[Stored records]
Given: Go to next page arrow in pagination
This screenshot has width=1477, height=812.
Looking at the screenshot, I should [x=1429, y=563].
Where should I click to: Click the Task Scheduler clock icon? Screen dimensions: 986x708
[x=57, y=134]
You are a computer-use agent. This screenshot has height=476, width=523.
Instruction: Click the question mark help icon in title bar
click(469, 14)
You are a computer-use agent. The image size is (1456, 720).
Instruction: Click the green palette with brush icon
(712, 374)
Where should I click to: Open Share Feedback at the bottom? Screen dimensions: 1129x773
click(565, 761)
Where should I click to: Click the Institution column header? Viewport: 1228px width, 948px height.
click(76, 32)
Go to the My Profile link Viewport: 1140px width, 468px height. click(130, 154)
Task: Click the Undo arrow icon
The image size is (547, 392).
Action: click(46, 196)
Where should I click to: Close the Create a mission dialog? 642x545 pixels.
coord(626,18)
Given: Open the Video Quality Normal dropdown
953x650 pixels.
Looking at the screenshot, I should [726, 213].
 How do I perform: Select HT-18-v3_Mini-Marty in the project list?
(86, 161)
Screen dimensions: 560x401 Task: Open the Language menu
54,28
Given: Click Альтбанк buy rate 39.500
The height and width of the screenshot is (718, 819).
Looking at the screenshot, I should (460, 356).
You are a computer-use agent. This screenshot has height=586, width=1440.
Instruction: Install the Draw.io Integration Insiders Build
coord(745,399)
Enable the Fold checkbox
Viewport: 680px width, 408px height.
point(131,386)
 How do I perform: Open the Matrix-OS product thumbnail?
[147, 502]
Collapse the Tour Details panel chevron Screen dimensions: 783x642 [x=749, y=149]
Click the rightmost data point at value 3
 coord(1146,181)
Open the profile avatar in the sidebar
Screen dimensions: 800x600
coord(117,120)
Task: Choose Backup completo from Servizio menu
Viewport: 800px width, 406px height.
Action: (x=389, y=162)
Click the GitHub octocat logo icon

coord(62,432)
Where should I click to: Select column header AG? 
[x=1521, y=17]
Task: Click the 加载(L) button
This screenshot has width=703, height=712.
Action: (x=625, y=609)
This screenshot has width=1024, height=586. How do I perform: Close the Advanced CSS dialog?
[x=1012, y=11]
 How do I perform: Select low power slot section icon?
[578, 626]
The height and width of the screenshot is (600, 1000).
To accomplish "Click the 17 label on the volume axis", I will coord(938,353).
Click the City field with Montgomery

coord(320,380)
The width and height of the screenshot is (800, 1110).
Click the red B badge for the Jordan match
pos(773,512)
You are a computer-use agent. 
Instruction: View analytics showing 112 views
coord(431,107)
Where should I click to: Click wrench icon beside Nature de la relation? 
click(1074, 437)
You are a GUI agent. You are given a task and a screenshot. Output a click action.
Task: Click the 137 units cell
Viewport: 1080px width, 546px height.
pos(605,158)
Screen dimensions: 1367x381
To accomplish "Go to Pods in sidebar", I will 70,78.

» **Action item**
Send back the lines of the records word for word, from the very first through the line containing "has height=586, width=1440.".

» **Reply**
Given: Go to next page arrow in pagination
This screenshot has width=1477, height=812.
Looking at the screenshot, I should [x=1429, y=563].
Where should I click to: Click the Task Scheduler clock icon? Screen dimensions: 986x708
[x=57, y=134]
You are a computer-use agent. This screenshot has height=476, width=523.
Instruction: Click the question mark help icon in title bar
click(469, 14)
You are a computer-use agent. The image size is (1456, 720).
Instruction: Click the green palette with brush icon
(712, 374)
Where should I click to: Open Share Feedback at the bottom? Screen dimensions: 1129x773
click(565, 761)
Where should I click to: Click the Institution column header? Viewport: 1228px width, 948px height.
click(76, 32)
Go to the My Profile link Viewport: 1140px width, 468px height. click(130, 154)
Task: Click the Undo arrow icon
The image size is (547, 392).
Action: click(46, 196)
Where should I click to: Close the Create a mission dialog? 642x545 pixels.
coord(626,18)
Given: Open the Video Quality Normal dropdown
953x650 pixels.
Looking at the screenshot, I should [726, 213].
 How do I perform: Select HT-18-v3_Mini-Marty in the project list?
(86, 161)
Screen dimensions: 560x401 Task: Open the Language menu
54,28
Given: Click Альтбанк buy rate 39.500
The height and width of the screenshot is (718, 819).
Looking at the screenshot, I should (460, 356).
You are a computer-use agent. This screenshot has height=586, width=1440.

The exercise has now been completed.